▶ **Textausschnitt**
S 02° 00' 00.00" / W 023° 00' 00.00". Heute war ich "Backstage". Nein, wir hatten natürlich kein Konzert an Bord. "Backstage" ist für mich der Laborbereich der "Meteor". Denn was sich hier hinter der großen Bühne des Arbeitsdecks abspielt, ist entscheidend für unser Wissen über die Meere, für Nicht-Wissenschaftler manchmal aber auch ein wenig schwindelerregend. Jetzt rächt es sich, dass ich früher in Chemie nicht besser aufgepasst habe.

Über die Meere wissen wir alle immer noch viel zu wenig. Vom Ufer aus betrachtet sieht es ja auch immer noch ganz gesund und kräftig aus, das Meer. Wir blicken auf das ewige Auf und Ab der Wellen, jede in ihrem Heranrollen einzigartig, und freuen uns über die Schönheit der Ozeane. Wie aber sieht es tief im Innern aus? Was verraten uns die vielen Wasserproben, die wir hier mit dem Kranzwasserschöpfer aus verschiedenen Tiefen der Wassersäule an Bord holen.

Wir wollen zum Beispiel wissen, wie viel Kohlenstoff im Ozean ist. Kohlenstoff ist der wichtigste Baustein des Lebens. Ohne ihn, gäbe es weder uns, noch Bleistifte oder Diamanten. Das heißt es gibt organischen Kohlenstoff (Pflanzen, Menschen, Tiere etc.) und anorganischen (Kohlendioxid, Graphit, Diamanten etc.). Und im Kohlenstoffzyklus zwischen Atmosphäre, physikalischer Umwelt und den Lebewesen spielen gerade die Weltmeere eine Schlüsselrolle.

Einträge eines Datensatzes:
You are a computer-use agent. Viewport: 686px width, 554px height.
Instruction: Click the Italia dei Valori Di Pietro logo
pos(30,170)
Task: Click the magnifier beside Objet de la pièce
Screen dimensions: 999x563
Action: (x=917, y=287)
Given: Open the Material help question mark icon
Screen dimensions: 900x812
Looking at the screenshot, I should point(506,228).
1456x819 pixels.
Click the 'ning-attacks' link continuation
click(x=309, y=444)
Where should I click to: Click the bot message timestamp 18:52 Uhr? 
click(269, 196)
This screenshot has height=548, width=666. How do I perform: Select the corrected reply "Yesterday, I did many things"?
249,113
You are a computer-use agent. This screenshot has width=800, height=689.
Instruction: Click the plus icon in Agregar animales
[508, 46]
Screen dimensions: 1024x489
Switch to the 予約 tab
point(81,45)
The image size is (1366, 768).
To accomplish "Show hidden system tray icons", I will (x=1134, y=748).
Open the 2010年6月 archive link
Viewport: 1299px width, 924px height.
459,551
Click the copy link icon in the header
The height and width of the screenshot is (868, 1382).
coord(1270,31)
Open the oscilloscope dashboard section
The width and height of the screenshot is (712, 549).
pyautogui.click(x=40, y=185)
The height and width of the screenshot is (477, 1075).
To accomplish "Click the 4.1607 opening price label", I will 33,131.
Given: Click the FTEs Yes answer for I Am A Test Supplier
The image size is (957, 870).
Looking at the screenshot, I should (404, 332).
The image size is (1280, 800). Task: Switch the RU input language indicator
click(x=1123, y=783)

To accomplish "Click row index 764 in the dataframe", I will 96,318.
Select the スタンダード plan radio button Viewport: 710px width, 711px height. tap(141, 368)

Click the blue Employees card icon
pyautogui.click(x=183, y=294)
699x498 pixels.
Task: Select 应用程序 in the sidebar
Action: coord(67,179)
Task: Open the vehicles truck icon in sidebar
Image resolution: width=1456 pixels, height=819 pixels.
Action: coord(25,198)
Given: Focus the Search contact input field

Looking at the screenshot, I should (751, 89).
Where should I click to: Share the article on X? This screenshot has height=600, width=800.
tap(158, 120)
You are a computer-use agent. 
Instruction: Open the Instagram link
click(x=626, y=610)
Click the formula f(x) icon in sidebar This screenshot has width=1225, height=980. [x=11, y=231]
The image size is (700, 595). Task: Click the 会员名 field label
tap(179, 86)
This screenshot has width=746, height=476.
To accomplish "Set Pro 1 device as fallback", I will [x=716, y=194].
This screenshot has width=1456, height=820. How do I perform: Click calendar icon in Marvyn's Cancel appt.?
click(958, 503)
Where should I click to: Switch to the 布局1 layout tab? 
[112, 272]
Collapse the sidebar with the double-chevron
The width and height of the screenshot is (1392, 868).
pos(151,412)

▶ **Pflichtaufgabe 1**
Gib aus dem Textausschnitt die Passage von "Über die Meere wissen" bis einschließlich "an Bord holen." wieder und ersetze darin "Wellen" durch "Wogen".
▶ **Pflichtaufgabe 2**
Welche Beispiele für anorganischen Kohlenstoff zählt der Textausschnitt auf? Nenne alle.
▶ **Pflichtaufgabe 3**
Womit werden laut Textausschnitt die Wasserproben aus verschiedenen Tiefen der Wassersäule an Bord geholt?

▶ **Vollständige Antwort 1**
Über die Meere wissen wir alle immer noch viel zu wenig. Vom Ufer aus betrachtet sieht es ja auch immer noch ganz gesund und kräftig aus, das Meer. Wir blicken auf das ewige Auf und Ab der Wogen, jede in ihrem Heranrollen einzigartig, und freuen uns über die Schönheit der Ozeane. Wie aber sieht es tief im Innern aus? Was verraten uns die vielen Wasserproben, die wir hier mit dem Kranzwasserschöpfer aus verschiedenen Tiefen der Wassersäule an Bord holen.

▶ **Vollständige Antwort 2**
Kohlendioxid, Graphit, Diamanten

▶ **Vollständige Antwort 3**
Mit dem Kranzwasserschöpfer.